Every line of the data needs to be returned exactly.
START DATASET CONTENT
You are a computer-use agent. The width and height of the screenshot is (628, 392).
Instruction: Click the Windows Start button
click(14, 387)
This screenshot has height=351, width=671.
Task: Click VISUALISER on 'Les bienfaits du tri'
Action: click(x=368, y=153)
END DATASET CONTENT
◆ **WRITTEN SOLUTION**
You are a computer-use agent. The width and height of the screenshot is (628, 392).
Instruction: Click the Windows Start button
click(14, 387)
This screenshot has height=351, width=671.
Task: Click VISUALISER on 'Les bienfaits du tri'
Action: click(x=368, y=153)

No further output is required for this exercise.